* **Text section**
- - - -

Churchill wrote to him that a cross-channel invasion in 1943 would be a waste
of effort: "It would be no help to Russia if we threw away 100,000 men in a disastrous
cross-channel attack." And Stalin replied on June 24, 1943 by quoting sarcastically
from the many misleading statements the Western Allies had made regarding the
cross-channel invasion. He concluded: "You write to me that you fully understand
my disappointment. I have to tell you that this is not simply matter [sic] of
disappointment of the Soviet Government, but a matter of preservation of its confidence
in the Allies which confidence is subjected to hard trials." The cross-channel
invasion finally came on June 6, 1944, and it was duly celebrated by Stalin in
his congratulatory telegrams. But the Soviets could never rid themselves of the
suspicion that the delay in the invasion had been due to Churchill's insistence
on mounting the major invasion from the south, which might have brought the Allied
troops into Central Europe before the arrival of the Red Army. Stalin also suspected
that the Allies had been waiting for the Germans and the Russians to exhaust each
other, and that they invaded France only when it became clear that the Red Army
was perfectly capable of defeating Germany on its own. In other words, Stalin
suspected the Allies of the same Machiavellian behavior that he had exhibited
toward the West between 1939 and 1941. (Still, it must be stated that, unlike
the Western Allies, the Soviets kept their side of the military agreements by
launching offensives whenever the West needed their indirect help.) There
were other reasons for grave disagreement between East and West, the most painful
and embarrassing being the case of Poland -- not only had the Soviet Union attacked
Poland in cooperation with Nazi Germany on September 17, 1939, and annexed the
eastern half of the country, but its mistreatment of the Polish population surpassed
in brutality even that of the German occupiers. Well before the German attack
on Russia, Stalin pressed for Allied recognition of the Soviet Union's new western
boundaries. One reason why Roosevelt sent aid to Stalin as early as 1941 was to
divert Soviet attention from the Polish question. Soon after the start of Operation
Barbarossa, the Soviets yielded to Western demands and recognized the Polish exile
government in London as well as allowed Polish POWs in the Soviet Union to organize
their own armed units. A substantial number of these Poles were able to leave
the Soviet Union and to join the British forces in the Middle East. The
terrible Katyn affair erupted in April 1943, when the retreating Germans announced
that they had found the bodies of thousands of Polish officers who had been shot
in the back of the head. The Polish underground and the exile government soon
came to the conclusion that the killers had been the Soviets in March 1940, and
not, as the Soviet propaganda pretended, the Germans in July 1941. When Germany
invited a committee of the International Red Cross to investigate the affair,
and the Polish government allowed a few representatives of the Polish underground
to join the committee, Stalin broke diplomatic relations with the exile government
in London. Writing to Roosevelt that the government of General Wladyslaw Sikorski
was "pandering to Hitler's tyranny," he used the Katyn affair as an excuse for
forming a Polish countergovernment under the Soviet aegis. The Katyn massacre
is one of the best-known wartime tragedies, so it should suffice to say here that
Roosevelt found himself in an extremely difficult situation. He never completely
gave in to Stalin on the Katyn issue, refusing to break relations with the London
Poles. But he tried to humor Stalin by apologizing for the behavior of the Sikorski
government. He wrote on April 26, 1943: "It is my view that Sikorski has not acted
in any way with [the] Hitler gang, but rather that he made a stupid mistake in
taking the matter up with the International Red Cross. ... I have several million
Poles in the United States, very many of them in the Army and Navy. They are all
bitter against the Nazis and knowledge of a complete diplomatic break between
you and Sikorski would not help the situation." Roosevelt might have been very
serious about the Polish voters, but he must also have known that such an argument
counted for nothing in the eyes of Stalin, who believed the president to be as
powerful in the United States as he himself was in the Soviet Union. He expected
Roosevelt simply to sweep away his opponents. The Soviets treated the Poles
under their authority abominably, killing thousands and deporting hundreds of
thousands, which often amounted to a death sentence. They demanded on the radio
that the Warsaw Poles rise and kill the "Hitler fascists," and then they refused
to rush to the aid of the fighting city. Nor did they permit the Allies to help
the Poles. Stalin called the heroes of the Warsaw Uprising "fascist adventurers."

- - - -

* **Dataset entries**
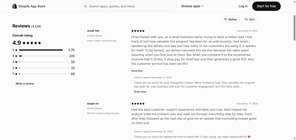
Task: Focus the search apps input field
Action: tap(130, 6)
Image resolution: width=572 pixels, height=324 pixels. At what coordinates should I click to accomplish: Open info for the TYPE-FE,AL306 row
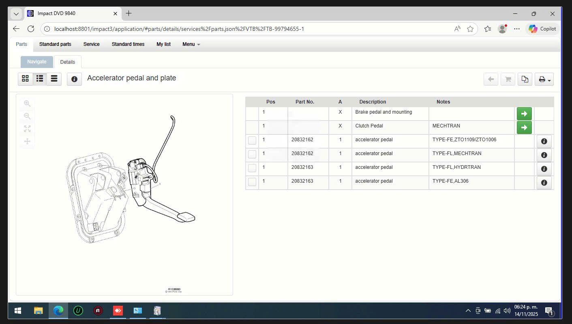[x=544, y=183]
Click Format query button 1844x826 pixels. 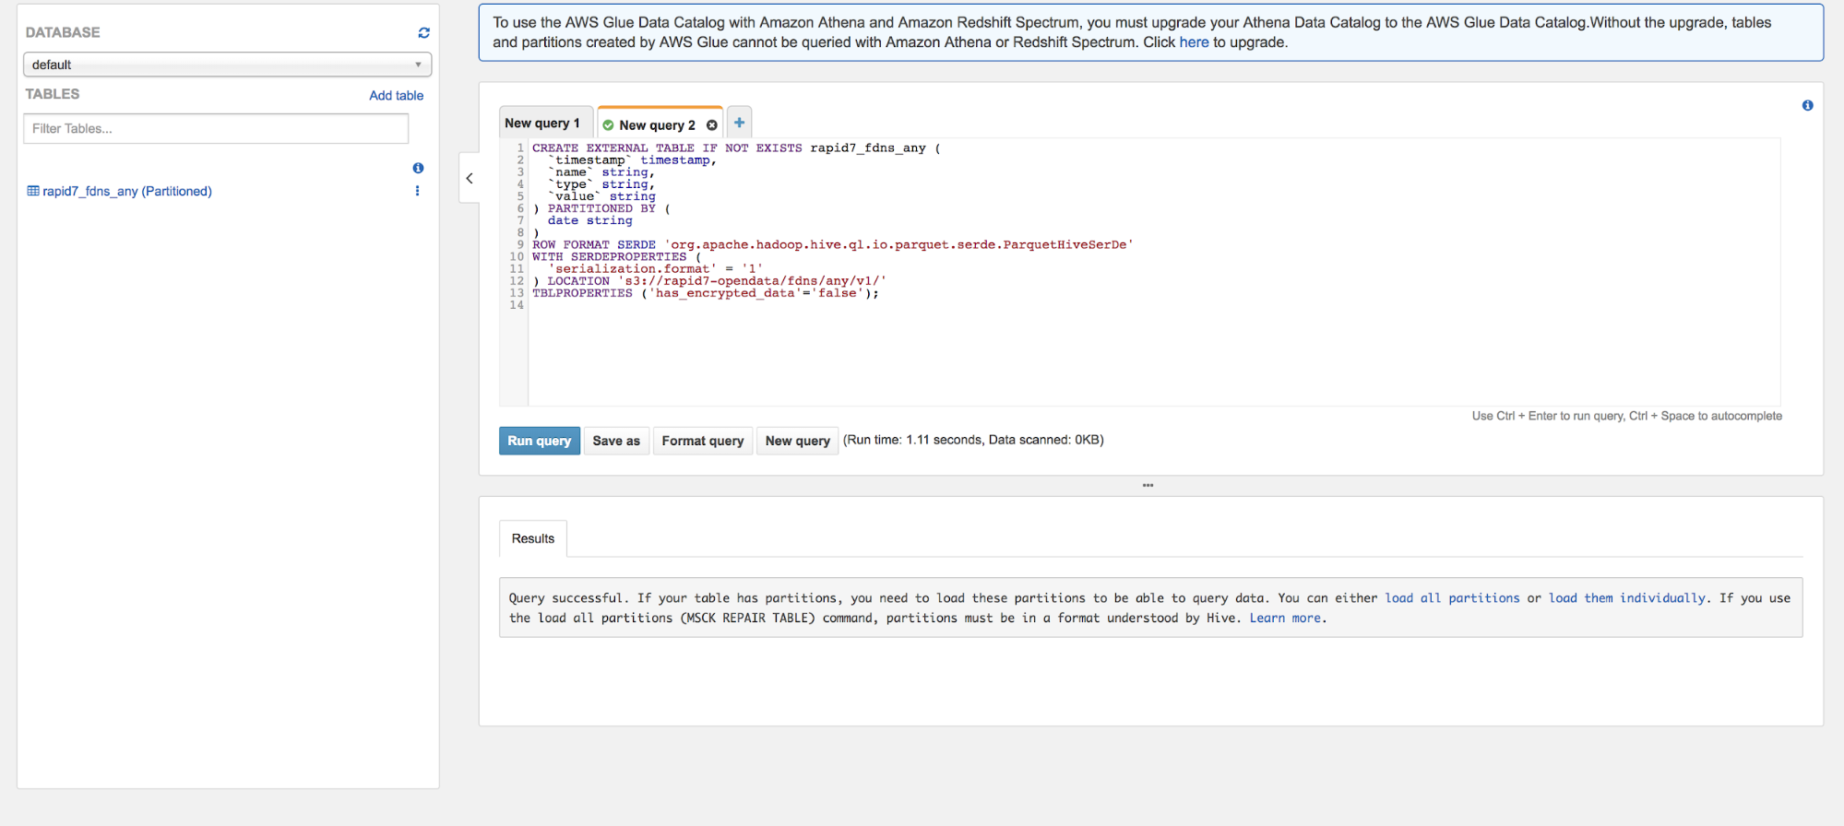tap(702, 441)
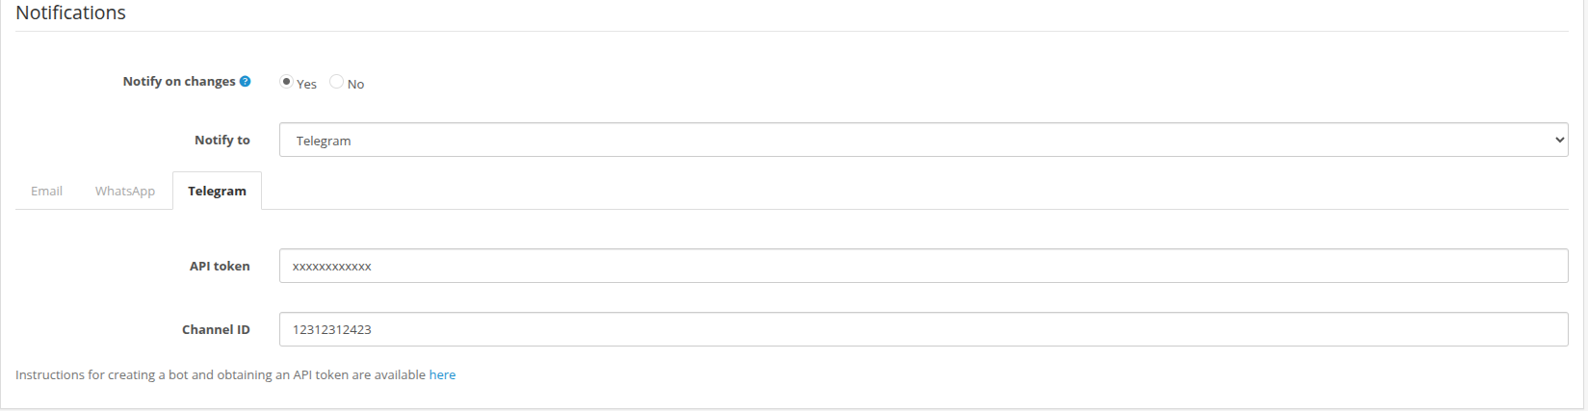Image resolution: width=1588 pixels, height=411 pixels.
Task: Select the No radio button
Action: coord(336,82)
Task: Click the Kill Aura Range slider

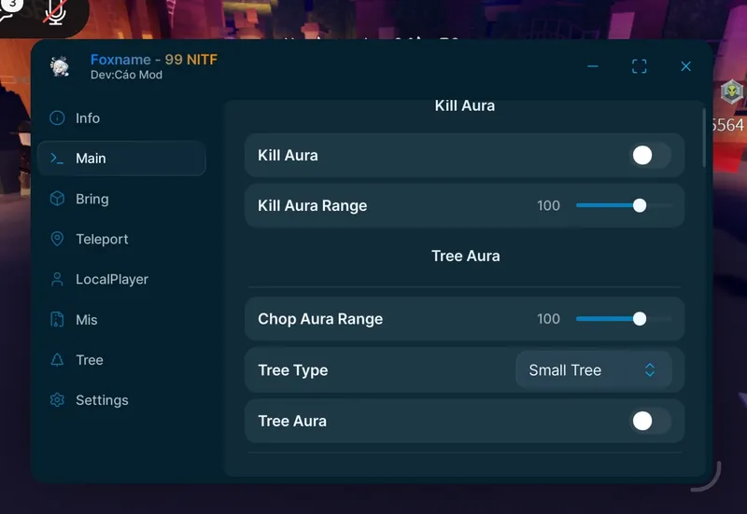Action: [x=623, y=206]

- - - -

* **Task 1**
In the passage on wartime Allied-Soviet relations, on what date did the cross-channel invasion finally take place?
* **Task 2**
Continue the passage on wartime Allied-Soviet relations from where it stops.

* **Task result 1**
June 6, 1944.

* **Task result 2**
Or, as he wrote to Roosevelt on August 22, 1944 (his letter marred by the characteristic
stylistic errors of the Soviet translators): "Sooner or later but the truth about
a handful of criminals, who for the sake of seizure of power undertook the Warsaw
adventure, will be universally known. These people have used the trustfulness
of the Warsawites, having thrown many almost unarmed people under German guns,
tanks, and aviation." The Polish question continued to bedevil Western-Soviet
relations to the end; it was a major issue at Tehran and Yalta. But all later
accusations to the contrary, there was not much that the Western powers could
have done for that embattled country. No matter how embarrassing it was for Roosevelt
and Churchill to abandon their best ally, the only nation in Europe that had fought
Nazi Germany from the beginning to the end, the military situation made it inevitable
for Poland to fall under Soviet control. Consider that the Soviets absorbed with
barely a murmur the Anglo-American domination of Japan, Italy, France, and the
rest of Western Europe, as well as Greece and the entire Middle East. Soviet rule
of Eastern Europe was similarly a direct consequence of war. It is useful
to remind ourselves that, at the time of the Yalta Conference in February 1945,
the Red Army stood 35 miles away from Berlin, while the Allies were still licking
the wounds they had suffered during the Germans' Ardennes offensive in France
and Belgium. Finally, while it is true that the Soviet aggression in 1939 against
Poland as well as the Katyn massacre and other atrocities were among the worst
crimes of World War II (for which the Soviet leaders should have been tried in
court after the war), Soviet insistence on the annexation of eastern Poland was
no more of an outrage than the Polish exile government's insistence that it remain
Polish. The area encompassing interwar eastern Poland has been changing
hands for centuries; its interwar incorporation into the Republic of Poland was
the result of a war that the Poles and the Soviets had fought in 1920, in the
course of which the Poles first took Kiev in eastern Ukraine, and then the Bolsheviks
nearly conquered Warsaw. Finally, the Treaty of Riga, concluded in 1921, accorded
the territory to Poland, even though the ethnic Poles formed a minority among
the Russians, Ukrainians, Belorussians, and Jews. In September 1939, the Soviets
underhandedly seized the area, profiting from their alliance with Nazi Germany;
in June 1941, the Germans invaded eastern Poland; and in 1944 the Soviets returned,
solemnly re-incorporating the area into the Soviet republics. So whereas
mutual claims based on military conquest more or less neutralized each other,
the new boundary between the Soviet Union and Poland more or less conformed to
the demarcation line suggested in 1919 by Lord Curzon, the British foreign secretary.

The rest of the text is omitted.